• **DIRECTIONS FOR THIS TASK**:
From the listing that follows, report the number of lines with the word "computer" in them, and no other output.
..............................
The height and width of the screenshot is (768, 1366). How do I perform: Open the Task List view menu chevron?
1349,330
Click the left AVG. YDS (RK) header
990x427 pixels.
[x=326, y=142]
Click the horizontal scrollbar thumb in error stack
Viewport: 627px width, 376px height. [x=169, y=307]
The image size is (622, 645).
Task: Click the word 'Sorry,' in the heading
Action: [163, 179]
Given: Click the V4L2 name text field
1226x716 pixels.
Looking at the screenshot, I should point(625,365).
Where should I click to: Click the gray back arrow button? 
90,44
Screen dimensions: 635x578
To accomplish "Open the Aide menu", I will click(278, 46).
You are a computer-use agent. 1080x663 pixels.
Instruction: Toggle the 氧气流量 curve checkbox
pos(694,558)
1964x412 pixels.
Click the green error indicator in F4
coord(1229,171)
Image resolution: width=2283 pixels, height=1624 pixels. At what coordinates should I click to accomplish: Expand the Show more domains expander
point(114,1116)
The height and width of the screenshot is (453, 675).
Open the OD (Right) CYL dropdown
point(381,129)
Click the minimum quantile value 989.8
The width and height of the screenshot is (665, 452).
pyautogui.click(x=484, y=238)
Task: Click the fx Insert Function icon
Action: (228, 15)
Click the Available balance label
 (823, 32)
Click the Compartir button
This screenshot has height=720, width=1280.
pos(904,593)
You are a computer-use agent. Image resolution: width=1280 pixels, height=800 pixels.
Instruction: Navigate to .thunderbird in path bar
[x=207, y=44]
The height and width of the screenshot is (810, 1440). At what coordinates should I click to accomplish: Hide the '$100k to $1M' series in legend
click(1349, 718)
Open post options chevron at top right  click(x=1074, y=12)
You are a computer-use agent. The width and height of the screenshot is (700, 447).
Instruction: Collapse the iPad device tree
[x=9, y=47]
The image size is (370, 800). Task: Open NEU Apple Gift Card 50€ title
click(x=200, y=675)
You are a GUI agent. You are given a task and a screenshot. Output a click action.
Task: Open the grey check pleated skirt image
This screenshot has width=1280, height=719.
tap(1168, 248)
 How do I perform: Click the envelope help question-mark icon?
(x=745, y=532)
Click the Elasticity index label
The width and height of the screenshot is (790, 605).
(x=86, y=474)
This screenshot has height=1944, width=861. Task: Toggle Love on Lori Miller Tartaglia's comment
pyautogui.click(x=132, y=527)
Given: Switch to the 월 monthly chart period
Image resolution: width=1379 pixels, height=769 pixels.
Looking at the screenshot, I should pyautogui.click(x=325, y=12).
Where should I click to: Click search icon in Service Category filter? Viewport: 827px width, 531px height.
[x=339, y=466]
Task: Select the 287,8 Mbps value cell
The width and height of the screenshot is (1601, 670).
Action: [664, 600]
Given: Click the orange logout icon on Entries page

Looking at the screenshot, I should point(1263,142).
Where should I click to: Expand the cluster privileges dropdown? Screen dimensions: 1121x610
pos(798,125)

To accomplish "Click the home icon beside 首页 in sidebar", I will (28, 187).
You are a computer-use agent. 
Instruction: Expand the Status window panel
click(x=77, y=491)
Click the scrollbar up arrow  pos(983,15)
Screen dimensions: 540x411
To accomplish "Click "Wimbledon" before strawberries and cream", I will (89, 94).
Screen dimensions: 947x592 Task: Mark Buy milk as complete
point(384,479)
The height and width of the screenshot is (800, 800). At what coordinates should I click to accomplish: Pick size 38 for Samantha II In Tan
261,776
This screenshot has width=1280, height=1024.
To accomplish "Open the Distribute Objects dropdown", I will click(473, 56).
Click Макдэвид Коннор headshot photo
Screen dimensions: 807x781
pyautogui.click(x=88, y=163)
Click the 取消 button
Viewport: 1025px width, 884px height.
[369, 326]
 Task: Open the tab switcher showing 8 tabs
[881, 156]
..............................
• **ANSWER FOR THE TASK**:
4